As the understanding went on from day to day, so did performance by defendant in error on the strength of the request and promise of plaintiff in error. There was no suspension of the request or of the service. There was no break or rest or any understanding that there should be. The mutual assent for the continuance of the service, and the yielding of service under the arrangement, ceased at the same time; and while in course of being rendered the service was upon the agreement and in performance of it, and was not the subject of account, and it afforded no accrued and matured right to be affected by the statute of limitations.

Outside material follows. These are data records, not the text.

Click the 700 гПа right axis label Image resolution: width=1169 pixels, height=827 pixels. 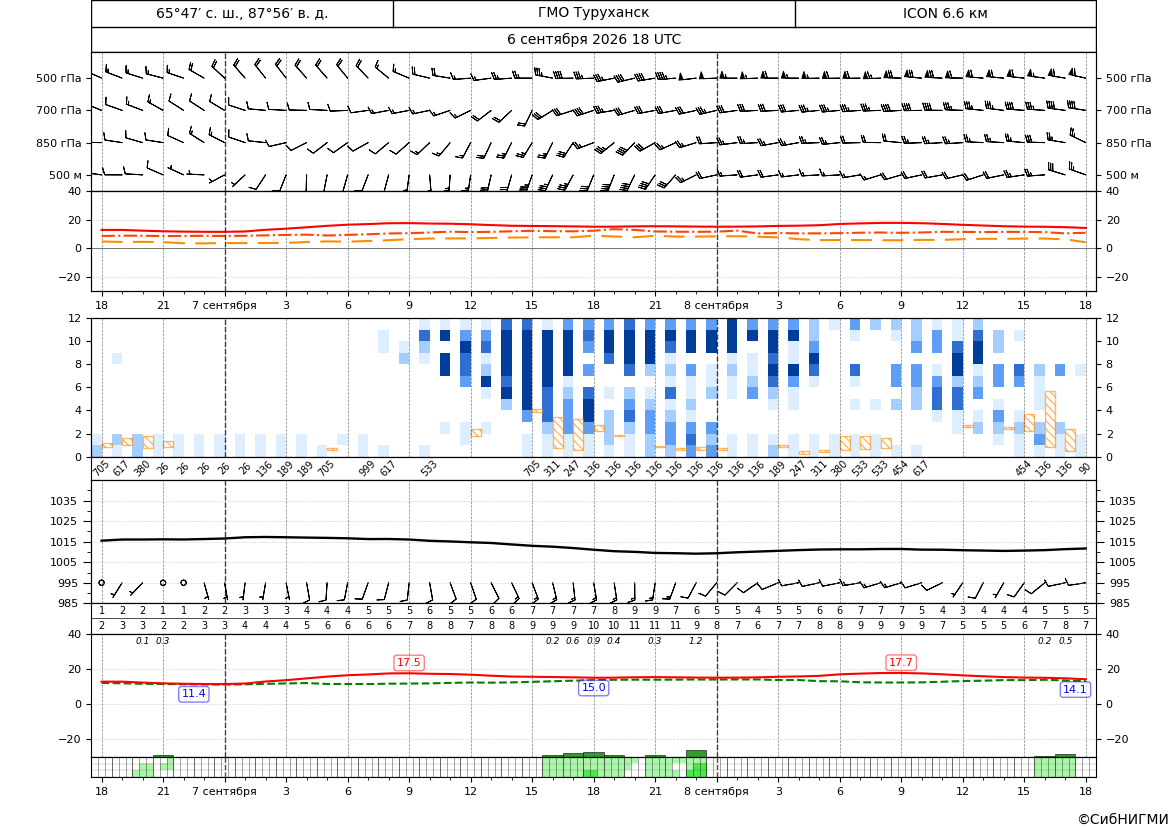coord(1128,110)
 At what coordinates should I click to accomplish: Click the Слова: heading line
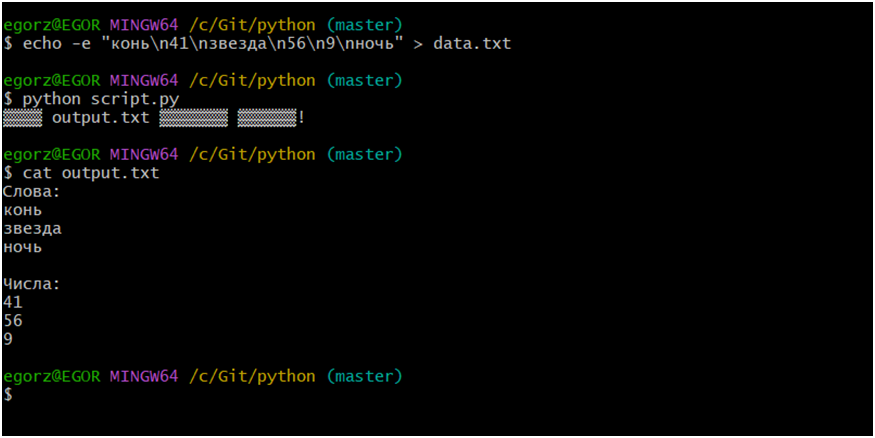point(32,191)
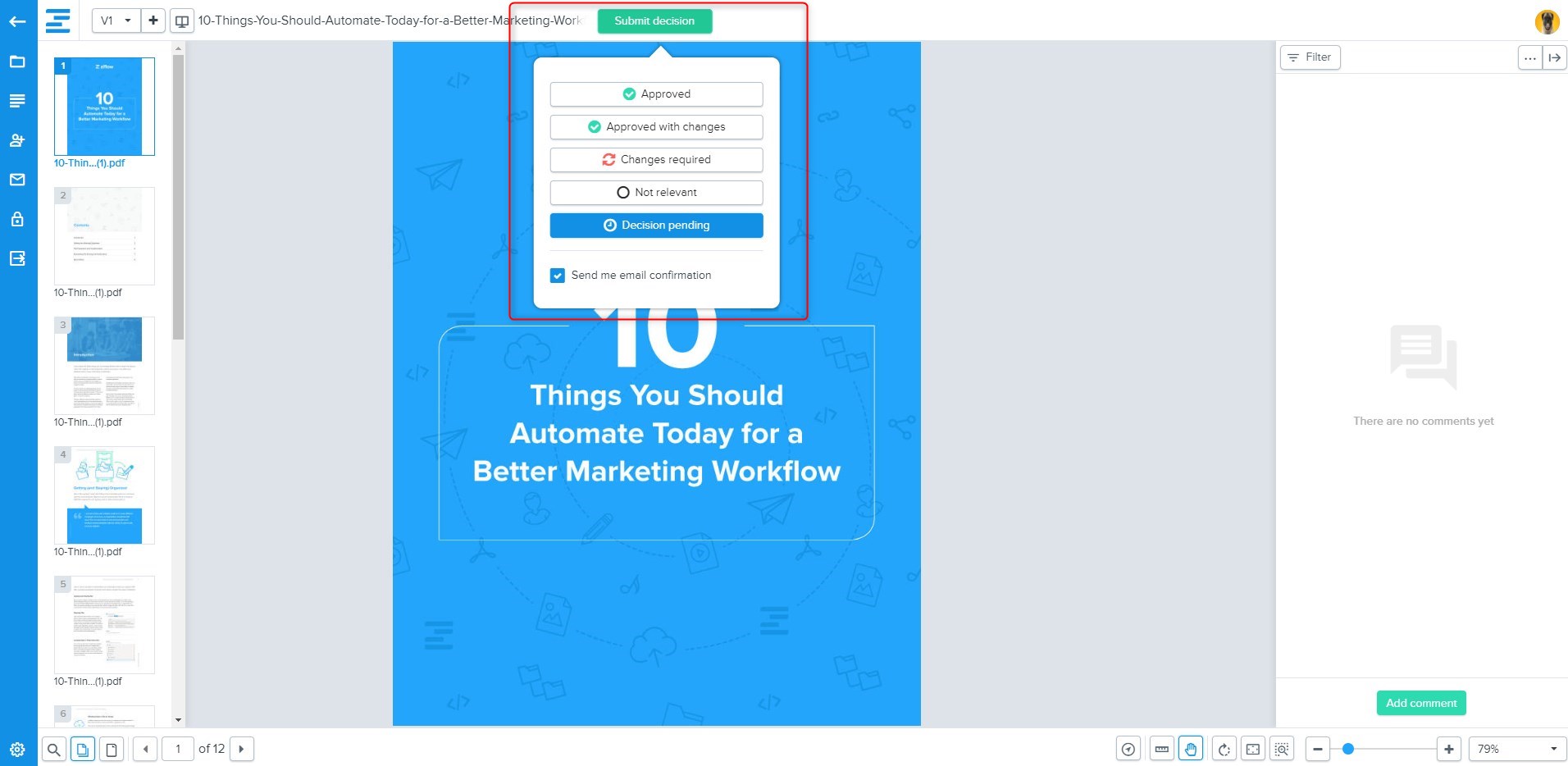Click the fit-to-screen icon
The width and height of the screenshot is (1568, 766).
1252,749
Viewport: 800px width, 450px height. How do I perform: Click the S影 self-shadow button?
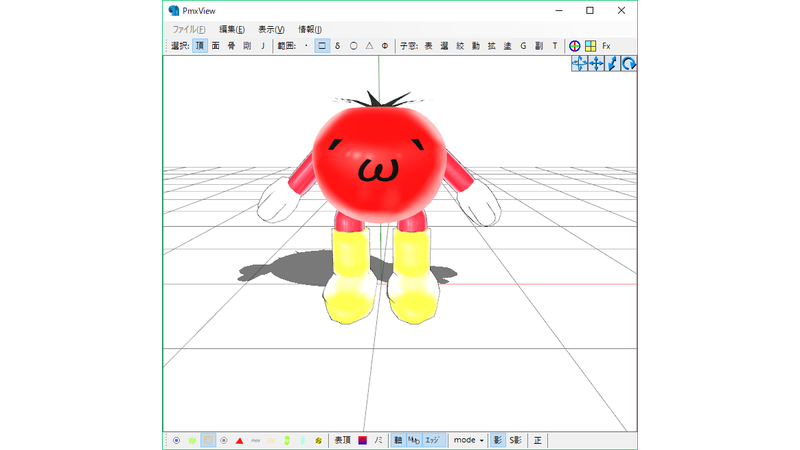[515, 440]
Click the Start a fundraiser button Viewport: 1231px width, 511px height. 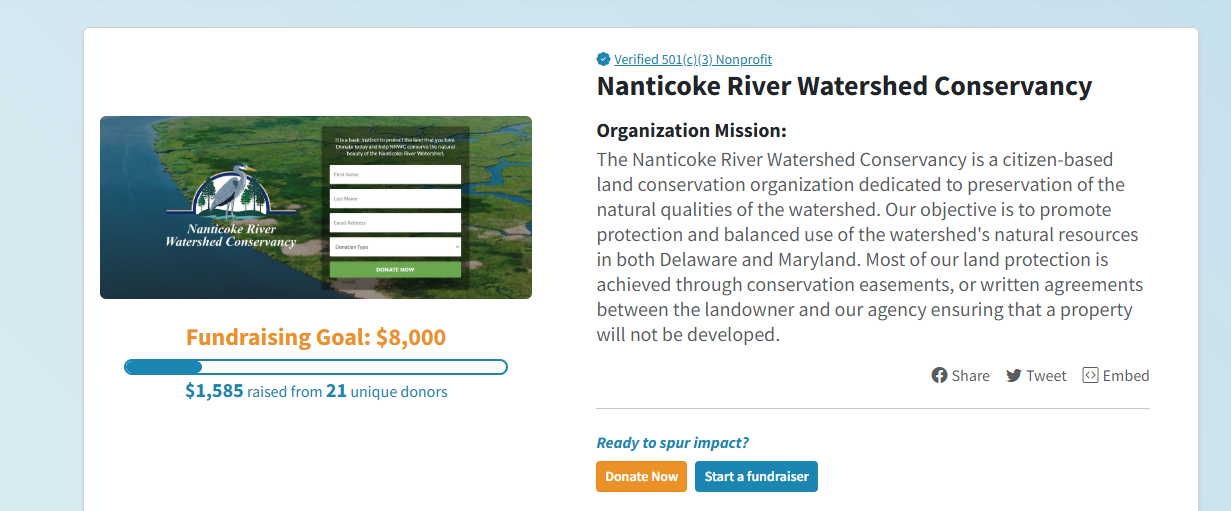[756, 476]
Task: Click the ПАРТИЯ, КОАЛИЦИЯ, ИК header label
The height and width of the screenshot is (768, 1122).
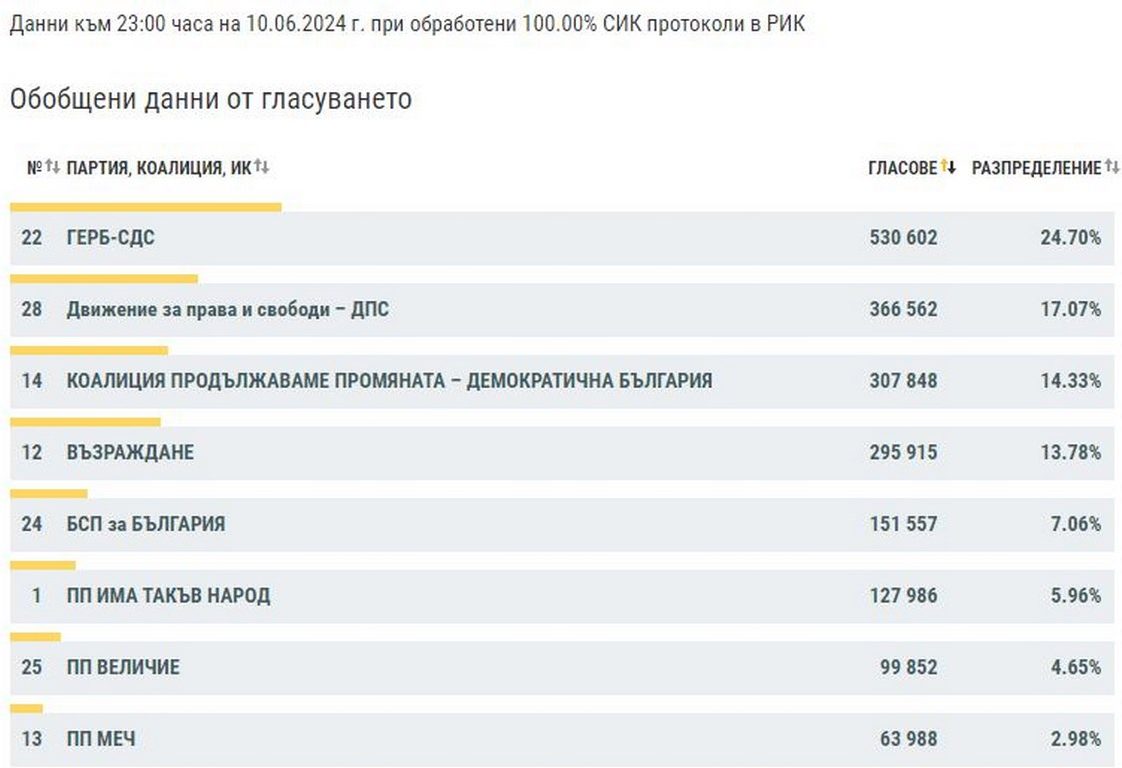Action: pyautogui.click(x=158, y=168)
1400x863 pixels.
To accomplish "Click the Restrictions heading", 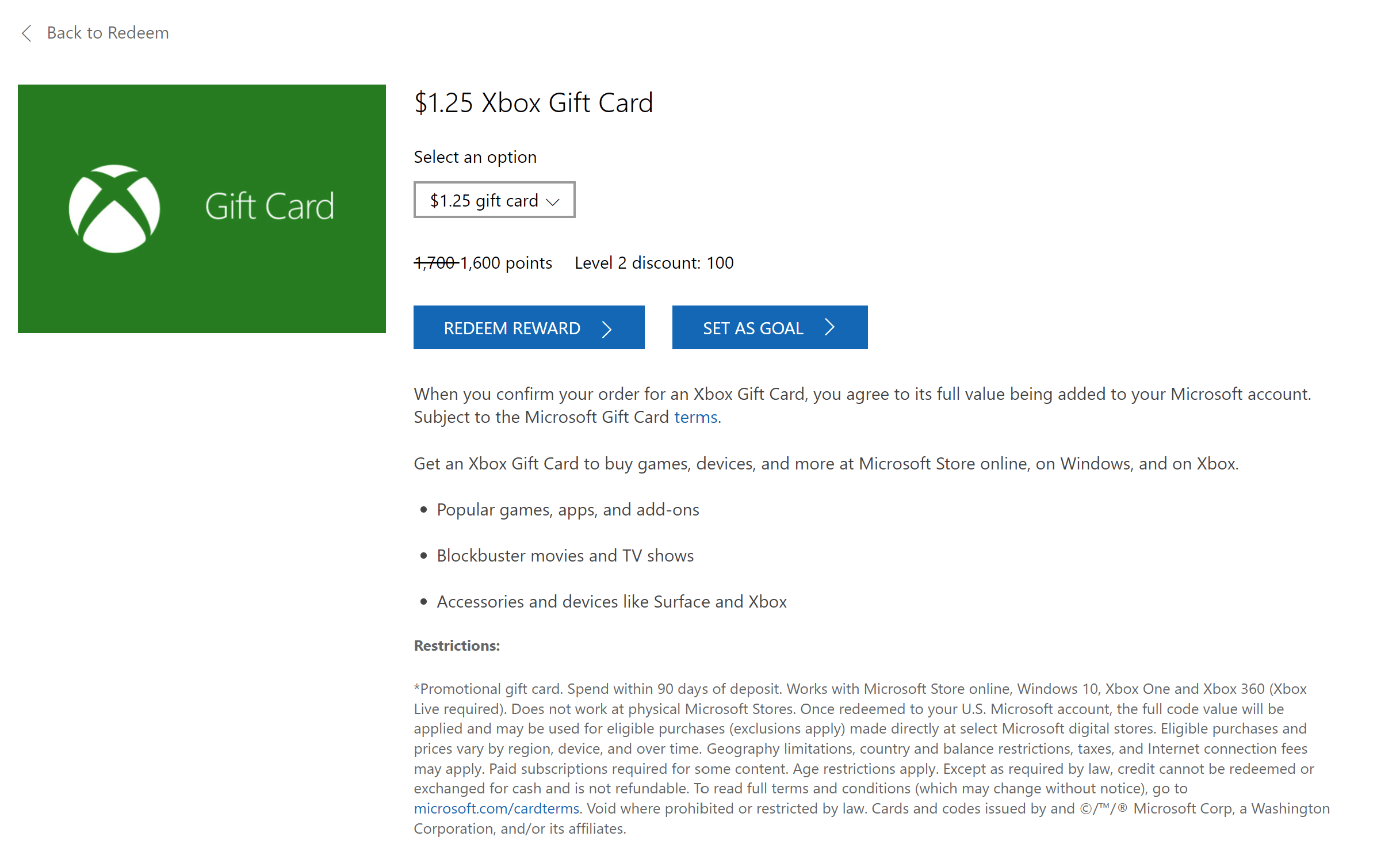I will coord(457,646).
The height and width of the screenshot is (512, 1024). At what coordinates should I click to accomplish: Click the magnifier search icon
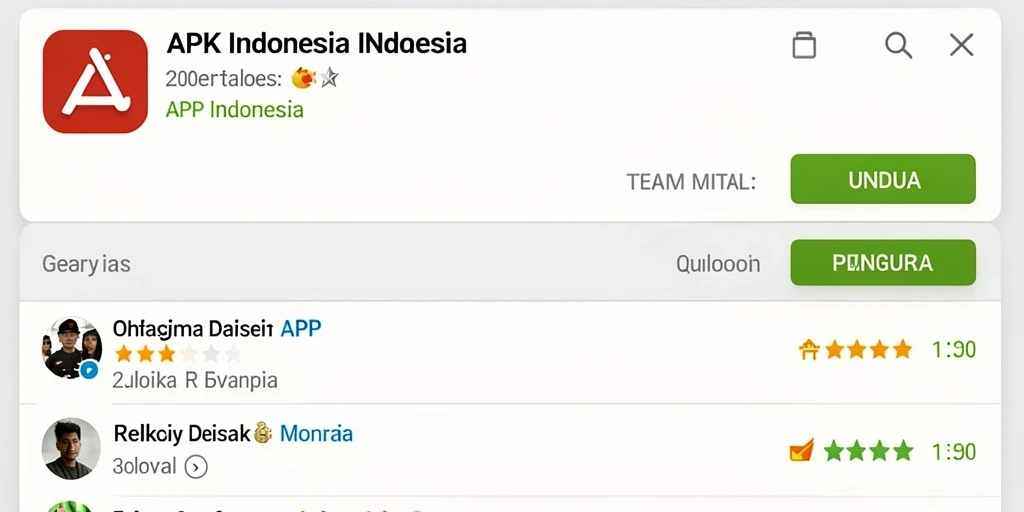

A right capable of being acted upon by the statute might arise out of it, but had not yet arisen. When the transaction was closed by withdrawal of defendant in error on the 14th of September, 1869, an actionable right ensued against which the statute commenced running. But it was an entire right, and applied to the entire service. At that time defendant in error was entitled to claim for the whole amount of all unpaid wages for all the service she had rendered under the agreement. This disposes of the main charge of error.
The objection that certain witnesses were not qualified to testify in regard to the value of service, is not well founded. The doctrine has been so often considered that no discussion is called for.—Sirrine v. Briggs, 31 Mich., 443, and cases; Stone v. Covell, 29 Mich., 359; Morrissey v. The People, 11 Mich., 327; Evans v. The People, 12 Mich., 27; Det. & Mil. R. R. Co. v. Van Steinburg, 17 Mich., 99.
As no error is discovered, the judgment should be affirmed, with costs.